#### THE PROBLEM
The records that follow must be repeated verbatim, every one of them.

#### DATASET ENTRIES
↓
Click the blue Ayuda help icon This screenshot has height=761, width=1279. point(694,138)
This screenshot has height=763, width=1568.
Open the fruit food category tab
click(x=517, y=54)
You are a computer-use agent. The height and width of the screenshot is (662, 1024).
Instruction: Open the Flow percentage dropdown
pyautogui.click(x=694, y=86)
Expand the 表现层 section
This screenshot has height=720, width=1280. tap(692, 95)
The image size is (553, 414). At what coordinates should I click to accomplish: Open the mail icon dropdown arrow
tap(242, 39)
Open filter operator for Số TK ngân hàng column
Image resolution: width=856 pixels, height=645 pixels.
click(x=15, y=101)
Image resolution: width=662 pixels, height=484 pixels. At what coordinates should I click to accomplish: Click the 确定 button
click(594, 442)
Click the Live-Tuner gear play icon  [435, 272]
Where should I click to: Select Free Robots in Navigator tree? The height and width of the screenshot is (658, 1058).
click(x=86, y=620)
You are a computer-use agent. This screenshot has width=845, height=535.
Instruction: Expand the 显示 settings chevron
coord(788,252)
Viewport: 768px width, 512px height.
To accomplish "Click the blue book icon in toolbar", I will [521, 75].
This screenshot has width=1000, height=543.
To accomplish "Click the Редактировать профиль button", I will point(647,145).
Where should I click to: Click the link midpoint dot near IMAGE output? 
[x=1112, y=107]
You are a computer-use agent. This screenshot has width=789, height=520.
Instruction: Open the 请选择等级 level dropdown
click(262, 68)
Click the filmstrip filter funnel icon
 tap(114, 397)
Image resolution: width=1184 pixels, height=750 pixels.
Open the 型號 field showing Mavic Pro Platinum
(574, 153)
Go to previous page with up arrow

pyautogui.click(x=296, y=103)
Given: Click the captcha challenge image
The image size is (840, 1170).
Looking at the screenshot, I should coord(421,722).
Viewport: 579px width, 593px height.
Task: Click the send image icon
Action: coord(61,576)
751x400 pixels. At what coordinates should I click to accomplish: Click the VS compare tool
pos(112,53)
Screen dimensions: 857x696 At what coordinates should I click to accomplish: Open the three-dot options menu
↑
#### WRITTEN REPLY
Click the blue Ayuda help icon This screenshot has height=761, width=1279. point(694,138)
This screenshot has height=763, width=1568.
Open the fruit food category tab
click(x=517, y=54)
You are a computer-use agent. The height and width of the screenshot is (662, 1024).
Instruction: Open the Flow percentage dropdown
pyautogui.click(x=694, y=86)
Expand the 表现层 section
This screenshot has height=720, width=1280. tap(692, 95)
The image size is (553, 414). At what coordinates should I click to accomplish: Open the mail icon dropdown arrow
tap(242, 39)
Open filter operator for Số TK ngân hàng column
Image resolution: width=856 pixels, height=645 pixels.
click(x=15, y=101)
Image resolution: width=662 pixels, height=484 pixels. At what coordinates should I click to accomplish: Click the 确定 button
click(594, 442)
Click the Live-Tuner gear play icon  [435, 272]
Where should I click to: Select Free Robots in Navigator tree? The height and width of the screenshot is (658, 1058).
click(x=86, y=620)
You are a computer-use agent. This screenshot has width=845, height=535.
Instruction: Expand the 显示 settings chevron
coord(788,252)
Viewport: 768px width, 512px height.
To accomplish "Click the blue book icon in toolbar", I will [521, 75].
This screenshot has width=1000, height=543.
To accomplish "Click the Редактировать профиль button", I will point(647,145).
Where should I click to: Click the link midpoint dot near IMAGE output? 
[x=1112, y=107]
You are a computer-use agent. This screenshot has width=789, height=520.
Instruction: Open the 请选择等级 level dropdown
click(262, 68)
Click the filmstrip filter funnel icon
 tap(114, 397)
Image resolution: width=1184 pixels, height=750 pixels.
Open the 型號 field showing Mavic Pro Platinum
(574, 153)
Go to previous page with up arrow

pyautogui.click(x=296, y=103)
Given: Click the captcha challenge image
The image size is (840, 1170).
Looking at the screenshot, I should coord(421,722).
Viewport: 579px width, 593px height.
Task: Click the send image icon
Action: coord(61,576)
751x400 pixels. At what coordinates should I click to accomplish: Click the VS compare tool
pos(112,53)
Screen dimensions: 857x696 At what coordinates should I click to accomplish: Open the three-dot options menu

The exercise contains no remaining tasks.